En Mayenne, Enedis va engager 31 millions d’euros en 2025 pour moderniser et renforcer le réseau de distribution d’électricité, qui s’étend sur 15 000 kilomètres. C’est plus que les années précédentes. Le distributeur avait consacré environ 24 millions d’euros en 2023, soit 15 % de plus que l’année précédente. Les montants seront similaires en 2024, autour de 25 millions d’euros. Plusieurs enjeux justifient ce budget à la hausse. Et pour tenir ses objectifs, Enedis va créer dix nouveaux postes en Mayenne en 2025. L’opérateur y emploie actuellement 180 salariés.
De nouveaux besoins
Si Enedis investit davantage, c’est pour réaliser "la seconde électrification de la France" après celle entreprise Après-Guerre. "Ce n’est pas qu’une question de qualité de fourniture et de fiabilité du réseau, explique Eric Daguet, le délégué territorial. Les besoins ont aussi changé, avec le déploiement des points de charge pour véhicules électriques notamment." Le nombre de bornes de recharge, société, particuliers et en accès public confondus, s’élève à 7 333 au troisième trimestre 2024, contre 6 000 en 2023 et 4 100 en 2022.

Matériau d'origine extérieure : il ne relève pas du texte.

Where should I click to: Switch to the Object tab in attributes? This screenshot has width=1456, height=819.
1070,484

L’impact des énergies renouvelables
"Il faut faire évoluer le mix-énergétique de la France et participer à décarboner le pays en développant les énergies renouvelables (ENR), poursuit Éric Daguet. Les ENR amènent par ailleurs une nouvelle donne technique : le réseau doit être capable d’absorber non plus un flux à sens unique entre de gros pôles de production (les centrales nucléaires principalement) et les consommateurs. Ces consommateurs peuvent également produire aujourd’hui, ce qui démultiplie les points d’entrées dans le réseau."
L’éolien, première source d’énergie locale
En Mayenne, la production locale des ENR couvre 32 % de la consommation électrique. Ce taux passera à 45 % en 2027 (contre 34 % en Pays de la Loire) et à plus de 50 % en 2029. L’éolien est la première source de production d’ENR : elle représente 70 % ce type d’énergie en Mayenne, (contre 53 % en Pays de la Loire), devant le photovoltaïque et les méthaniseurs.

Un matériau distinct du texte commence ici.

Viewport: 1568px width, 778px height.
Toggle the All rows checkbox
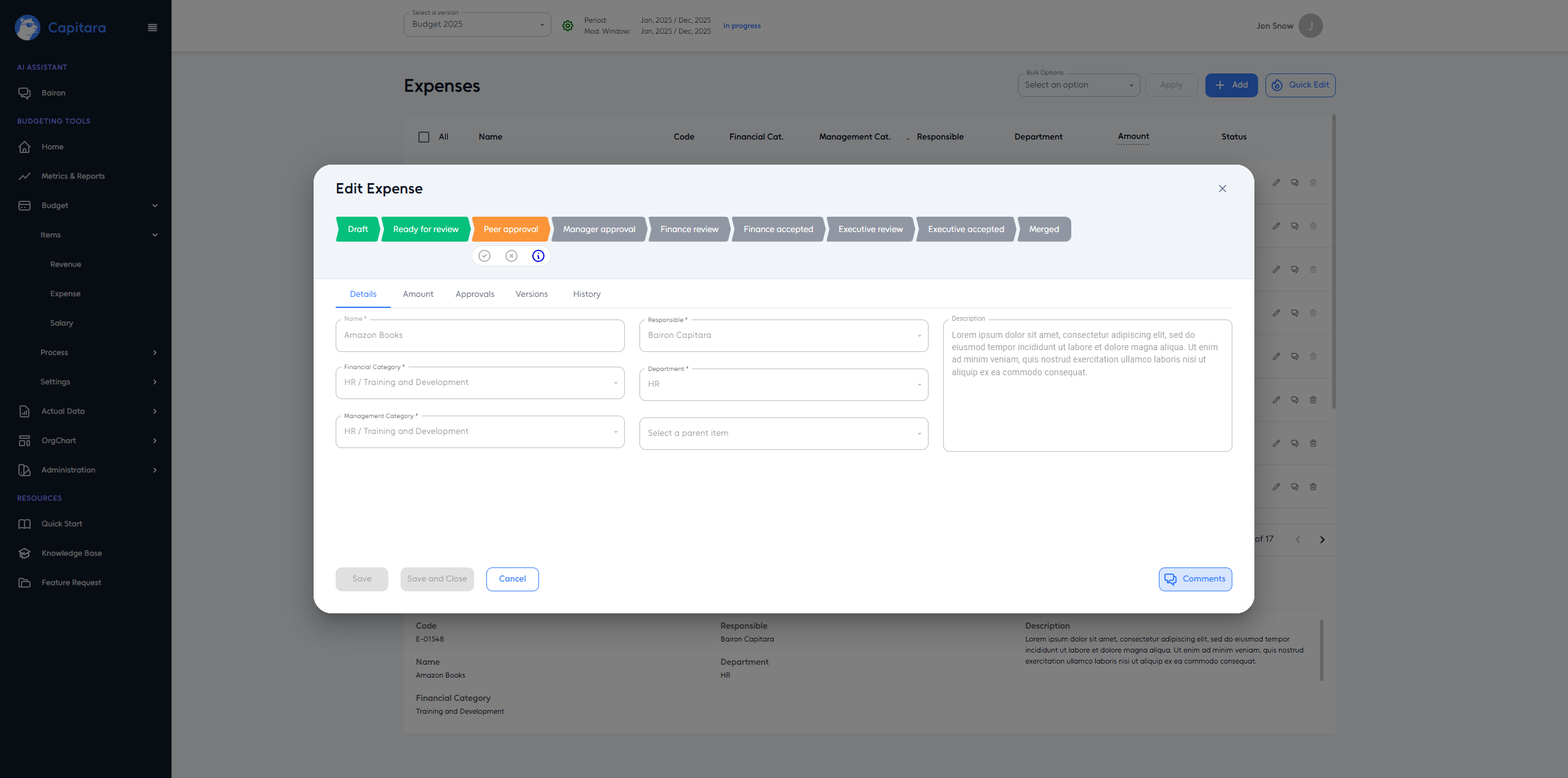pos(424,137)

Et si les consommations se font plus vertueuses, la multiplication des points de production augmente en conséquence la consommation électrique. "La part des ENR représente actuellement 29 % des énergies en France, elle passera à 50 % d’ici 2050. L’autoconsommation des particuliers et industriels est par ailleurs multipliée par deux d’année en année", souligne Éric Daguet.